What I encountered in this Death Cafe event was very surprising. It was a very warm and welcoming environment, consisting of people full of insight and information for those who seeked it. The meeting was held at the Susi Q Senior Center in Laguna Beach, a beautiful community center on the corner of a downtown neighborhood by the beach. As I entered the room, I was welcomed by soft piano music playing in the background, chairs placed in a circular fashion, with coffee, tea, and treats available for the guests.

The sun flooded the room with light through windows that stretched from the floor to floor. The meeting began with guided meditation. The moderator instructed us to close our eyes, clear our minds, and focus on our breathing. The moderator then directed us to place our hands on our head and stomach and repeat “we are here, I am here”.  

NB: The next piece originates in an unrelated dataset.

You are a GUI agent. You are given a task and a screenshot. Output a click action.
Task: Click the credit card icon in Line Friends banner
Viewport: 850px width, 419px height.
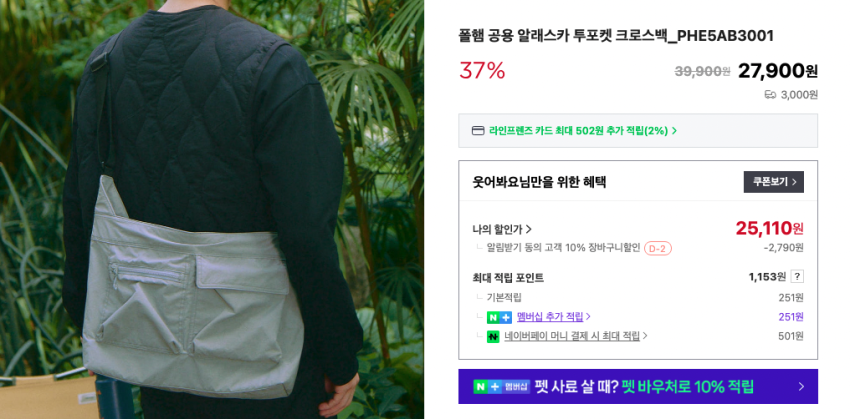(478, 131)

After meditation, the moderator began to explain the concept of a Death Cafe. A Death Cafe is a group discussion of death with no agenda, objectives, or themes. It is a discussion group rather than a grief group or counseling session; therefore, this gathering was an opportunity for conversation. The meetings help people understand death and answer any questions about death that have not been adequately answered by a medical professional. The objective of a Death Cafe is “to increase awareness of death with a view to helping people make the most of their (finite) lives.”

We then started talking about death in different cultures, and how the process is different from that of western cultures. For instance, in Eastern traditions, people keep their relatives body in their house for the soul to pass, sometimes the body stays in the home longer than usual because they want the entire family to attend the ceremonies, even if they are coming from different countries.Someone else mentioned “there’s no difference between the way we live and the way we die, society decides that.”

The group proceeded to talk about other subjects that correlated with the grievance process of death. Such as losing your family pet, or not doing something when you were younger that you regret later. These issues come with the same baggage that losing a close person does, but the baggage is lighter.

Death Cafes have spread quickly across Europe, North America and Australasia. As of today, they have offered 6289 Death Cafes in 56 countries since September 2011. While the conversation about death is still very uncomfortable for some individuals, it has become easier for others to accept death as a part of their life and I believe it is because of groups like the death cafe, that make people more open to death.